Big trouble down Mexico way - Sol Sanders
Alas! The old cliches about Mexico are coming home again. Veteran New York Times newsman Scottie Reston once said that "Americans will do anything for Latin America -- except read about it." When four people connected with the U.S. consulate in Juarez were gunned down in March, three of them American citizens, it didn't dominate the headlines here. The murders came on the heels of 79 Americans killed in Mexico in 2009.
How to account for this refusal to appreciate a primary security problem escalating along our 1,500-mile southern border? In the mid-1980s, when I was returning from decades in Asia, it didn't take any special perspicacity to recognize the classic problems of "underdevelopment" were present right here, not in distant parts of Africa and Asia. Mexico and the U.S., then as now, shared the only land border between a modern industrialized economy and the Third World. The book I wrote then -- the title hyped but certainly appropriate now, "Mexico: Chaos on Our Doorstep" -- only needs statistical updating to apply to the situation today.

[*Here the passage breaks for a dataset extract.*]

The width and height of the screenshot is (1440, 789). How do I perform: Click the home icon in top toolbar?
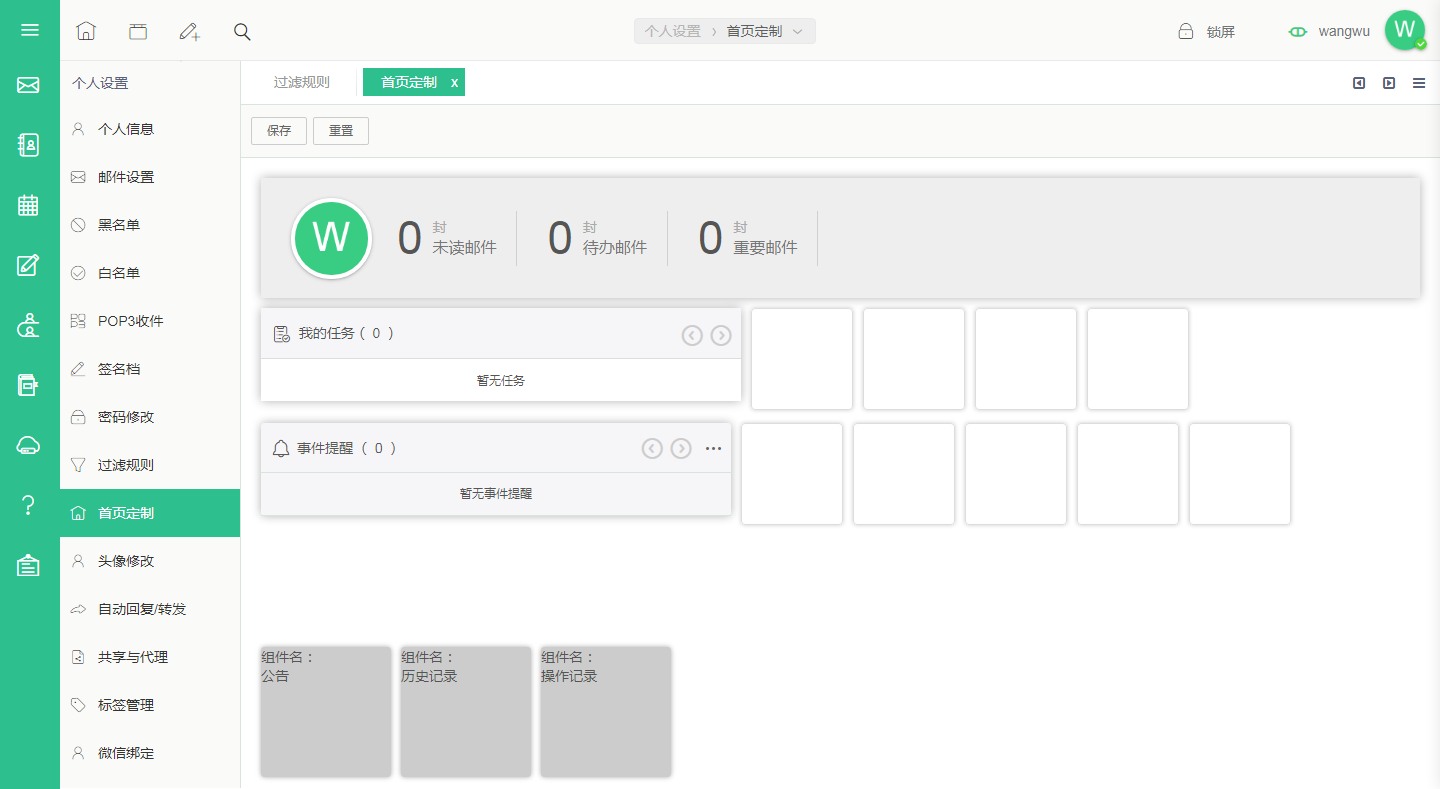click(86, 31)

That other classic Mexico cliche also bears repeating just now. Porfirio Diaz, the late 19th-century dictator, observed, "Poor Mexico, so far from God, so close to the United States." There is no denying that we provide the world's largest market for "recreational drugs" -- conservative estimates put Mexico's total drug smuggling in 2009 at between $25 billion and $40 billion, more than the country's No. 1 export, oil. There is evidence that smugglers also supply the illicit weaponry from the U.S. that fuels a hideous war among crime "cartels" battling for control of the traffic inside Mexico (and increasingly on this side of the border) and against the government.